Flaked cooked croaker gets folded into a thick white sauce with minced onion, pimento, green pepper, and a squeeze of lemon. Shape the mixture into balls or patties, dip through beaten egg, roll in breadcrumbs, and drop them into hot oil until the crust turns deep golden.
Serve them with tomato sauce and maybe some hot sauce on the side if you’re so inclined.
Chef Tips
- The white sauce must be thick. A thin bechamel won’t bind the croquettes and they’ll fall apart in the fryer. Cook the roux a bit longer than you think.
- Chill the mixture before shaping. Cold croquettes hold their form better when they hit the hot oil.
- Any mild white fish works if you can’t find croaker. Whiting, drum, or even cod will give you similar results.
- Don’t skip the pimento.
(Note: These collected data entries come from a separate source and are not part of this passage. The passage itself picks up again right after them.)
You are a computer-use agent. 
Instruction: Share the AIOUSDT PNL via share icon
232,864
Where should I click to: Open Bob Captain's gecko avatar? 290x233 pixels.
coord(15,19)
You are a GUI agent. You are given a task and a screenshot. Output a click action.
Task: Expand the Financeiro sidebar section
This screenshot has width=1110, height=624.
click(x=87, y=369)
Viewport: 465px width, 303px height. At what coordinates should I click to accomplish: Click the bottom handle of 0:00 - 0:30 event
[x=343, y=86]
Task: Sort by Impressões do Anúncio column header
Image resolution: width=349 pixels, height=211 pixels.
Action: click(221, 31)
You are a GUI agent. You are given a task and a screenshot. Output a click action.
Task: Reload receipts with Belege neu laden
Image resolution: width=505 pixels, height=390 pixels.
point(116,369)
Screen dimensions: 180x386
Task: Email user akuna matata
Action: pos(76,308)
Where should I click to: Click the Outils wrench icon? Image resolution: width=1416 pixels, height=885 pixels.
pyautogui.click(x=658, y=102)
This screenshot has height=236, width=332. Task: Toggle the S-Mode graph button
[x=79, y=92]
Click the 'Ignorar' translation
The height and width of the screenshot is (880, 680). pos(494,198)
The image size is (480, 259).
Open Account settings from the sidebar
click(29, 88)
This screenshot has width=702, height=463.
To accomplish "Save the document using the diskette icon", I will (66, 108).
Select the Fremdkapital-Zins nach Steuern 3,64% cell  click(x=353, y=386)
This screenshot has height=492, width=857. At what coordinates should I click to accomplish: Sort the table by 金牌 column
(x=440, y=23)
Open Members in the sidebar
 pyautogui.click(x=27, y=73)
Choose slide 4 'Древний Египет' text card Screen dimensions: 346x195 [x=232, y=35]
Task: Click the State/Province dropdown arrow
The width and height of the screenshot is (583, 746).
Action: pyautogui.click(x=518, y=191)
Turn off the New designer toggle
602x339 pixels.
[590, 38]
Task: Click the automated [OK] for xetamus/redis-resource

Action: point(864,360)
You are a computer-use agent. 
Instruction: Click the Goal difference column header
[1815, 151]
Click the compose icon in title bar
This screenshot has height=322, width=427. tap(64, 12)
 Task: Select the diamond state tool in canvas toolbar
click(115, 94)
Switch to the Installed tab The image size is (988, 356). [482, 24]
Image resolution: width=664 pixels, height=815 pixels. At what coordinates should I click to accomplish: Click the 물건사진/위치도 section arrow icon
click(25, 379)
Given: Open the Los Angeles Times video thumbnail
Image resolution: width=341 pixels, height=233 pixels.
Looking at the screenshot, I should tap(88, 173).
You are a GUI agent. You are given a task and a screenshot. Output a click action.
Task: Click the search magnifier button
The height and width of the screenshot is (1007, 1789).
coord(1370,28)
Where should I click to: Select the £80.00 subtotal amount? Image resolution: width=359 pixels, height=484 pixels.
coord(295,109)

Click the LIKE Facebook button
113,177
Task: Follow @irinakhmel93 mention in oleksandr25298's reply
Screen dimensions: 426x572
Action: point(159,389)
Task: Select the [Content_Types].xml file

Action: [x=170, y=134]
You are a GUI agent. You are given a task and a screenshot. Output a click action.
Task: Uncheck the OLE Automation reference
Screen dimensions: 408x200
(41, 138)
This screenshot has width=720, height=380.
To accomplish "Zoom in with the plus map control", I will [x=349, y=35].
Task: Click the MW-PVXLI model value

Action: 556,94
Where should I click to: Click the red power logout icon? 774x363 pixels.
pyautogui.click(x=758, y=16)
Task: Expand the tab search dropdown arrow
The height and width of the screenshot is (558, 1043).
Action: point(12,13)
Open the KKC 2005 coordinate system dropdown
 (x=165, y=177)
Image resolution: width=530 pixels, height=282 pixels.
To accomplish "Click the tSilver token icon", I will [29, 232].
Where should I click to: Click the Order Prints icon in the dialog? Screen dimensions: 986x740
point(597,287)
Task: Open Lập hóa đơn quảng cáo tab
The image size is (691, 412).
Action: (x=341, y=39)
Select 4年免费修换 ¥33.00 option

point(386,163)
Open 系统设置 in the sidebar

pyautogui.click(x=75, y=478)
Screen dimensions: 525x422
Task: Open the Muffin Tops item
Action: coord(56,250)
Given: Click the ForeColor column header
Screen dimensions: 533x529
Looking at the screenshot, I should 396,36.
It adds a subtle sweetness and a pop of color that makes these croquettes stand out.
Ingredients
Directions
Combine fish, lemon juice, onion, pimento, green pepper white sauce and seasoning and mix thoroughly.
Shape into balls or patties dip in egg prepared for fillets, then in crumbs.
Fly in deep fat at 365 degrees F until golden.
Serve with tomato sauce.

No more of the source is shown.